Candidate for Czech ombud moderates his anti-Romani stance
Social Democrat Stanislav Křeček, who has been proposed by Czech President Miloš Zeman as a candidate for the post of Public Defender of Rights (ombud), is now attempting to moderate anti-Romani statements he published last August on his Facebook profile. "I could have held back," he has told news server Lidovky.cz.
The ROMEA organization has drawn attention to Křeček's remarks once again on its own Facebook profile. "What does Stanislav Křeček, the president's candidate for ombud, believe about Romani people? Read here!" the organization posted next to a screen shot of Křeček's Facebook profile from August.
Křeček, who has been Deputy Ombud until recently, shared an article in August about Romani people who had allegedly committed violence on his Facebook profile with the following commentary: "Now we'll have shouting about discrimination, racism and Fascism again..." According to Zdeněk Ryšavý, the director of ROMEA, the status update was all the more serious because it was written at a time when anti-Romani demonstrations were escalating countrywide.
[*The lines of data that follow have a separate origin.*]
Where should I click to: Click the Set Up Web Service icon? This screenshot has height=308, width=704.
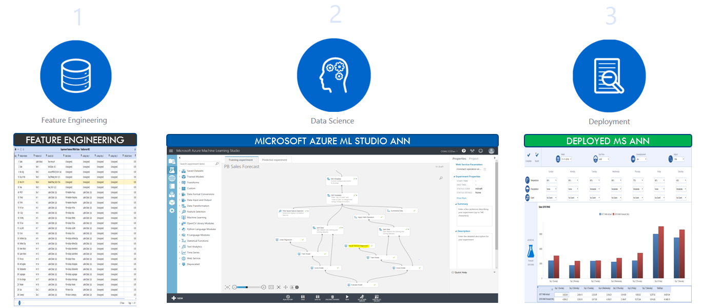click(361, 297)
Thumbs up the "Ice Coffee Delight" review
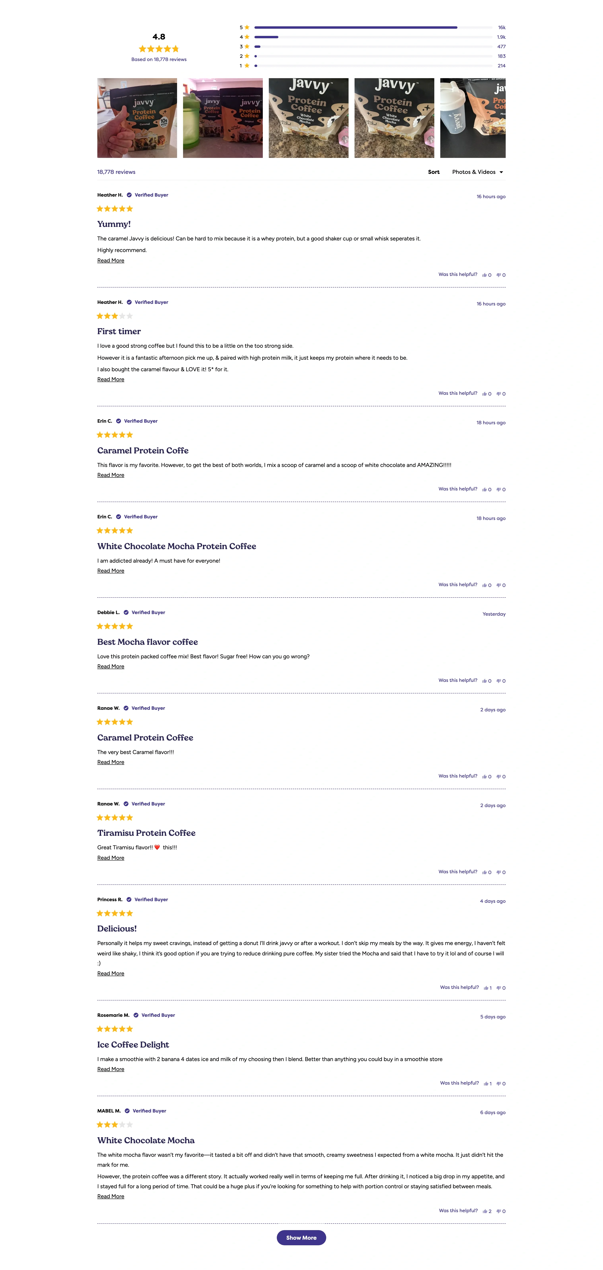Viewport: 603px width, 1270px height. [486, 1083]
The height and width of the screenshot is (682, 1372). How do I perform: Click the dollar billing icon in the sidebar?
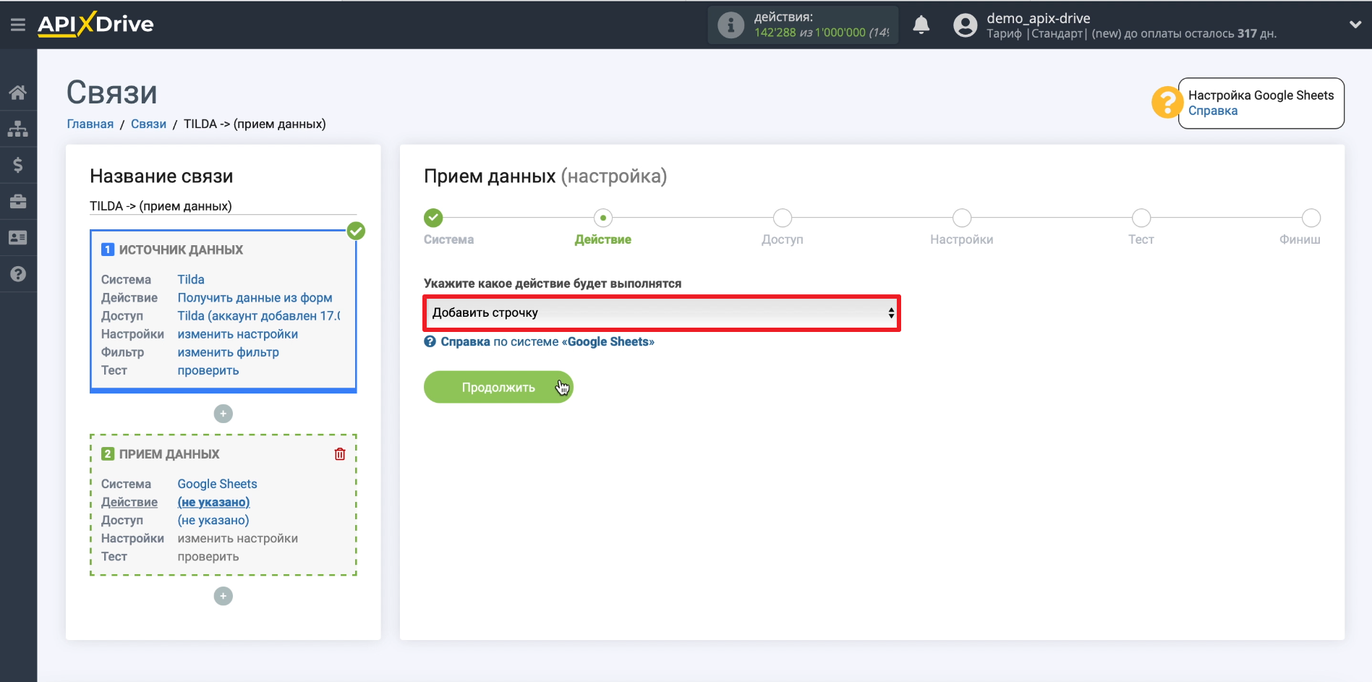click(x=18, y=165)
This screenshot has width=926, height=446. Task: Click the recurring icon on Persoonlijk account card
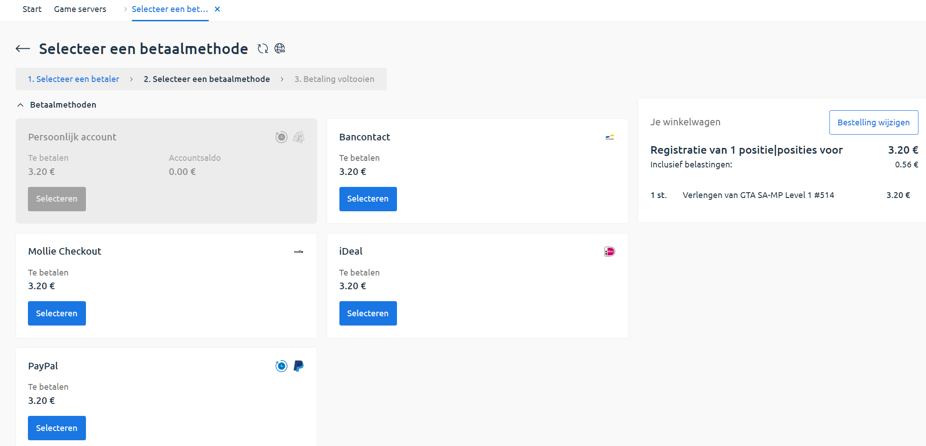(x=281, y=137)

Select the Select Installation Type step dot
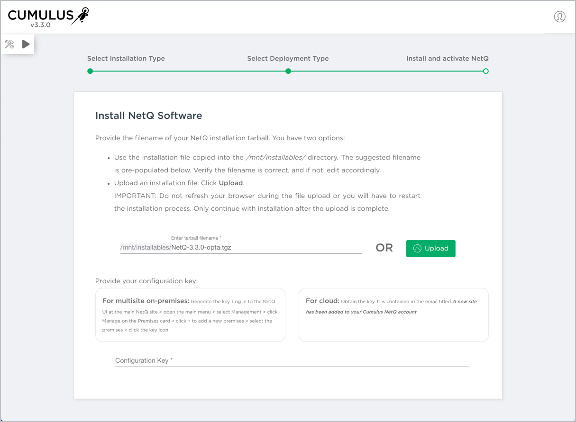pyautogui.click(x=90, y=71)
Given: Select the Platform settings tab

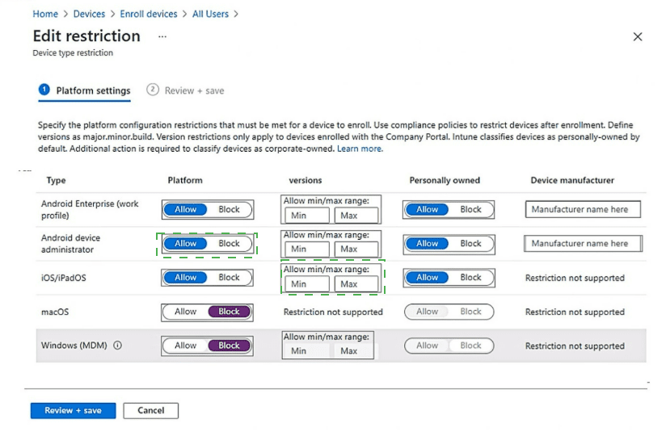Looking at the screenshot, I should tap(92, 90).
"I am amazed that at such a time the Deputy Ombud was engaged in spreading the prejudice that Romani people do nothing but complain. Romani people and Romani organizations do not stand up for crooks who commit assault," Ryšavý told news server Lidovky.cz.
Křeček is now moderating his words. "I could have held back, Mr Ryšavý is probably right," he said.
At the same time, however, the candidate is defending his opinion, saying that he did not write the remarks with any ill intent. "My response was to the problem of an unequal approach. If the police are going to intervene, then it should be against anyone and everyone who causes disorder. The problem is that sometimes when they intervene against Romani people, a certain segment of activists always has the feeling that it's a racist process," he told Lidovky.cz.
Křeček believes it is precisely such behavior on the part of activists that incites extremist groups to their increasing hatred. "It doesn't bother me if a couple of Nazis demonstrate somewhere, they'll always do that. Of course, it's dangerous when a mother out with her infant and a pensioner then say the Nazis are right," he said.
"The president can propose whomever he wants, but I am amazed. If you look at that status update and read the discussion that took place beneath it, you'll see what one such sentence can lead to. It's just more division in society, more fomentation. This is very curious behavior for a potential ombud," Ryšavý said.
Křeček, however, says that he too wants to unite society instead of dividing it. "We must unite society. That's exactly why I would like an equal approach to these matters," he told Lidovky.cz, acknowledging that if he were to be chosen for the post of ombud he would have to make sure not to make similar statements.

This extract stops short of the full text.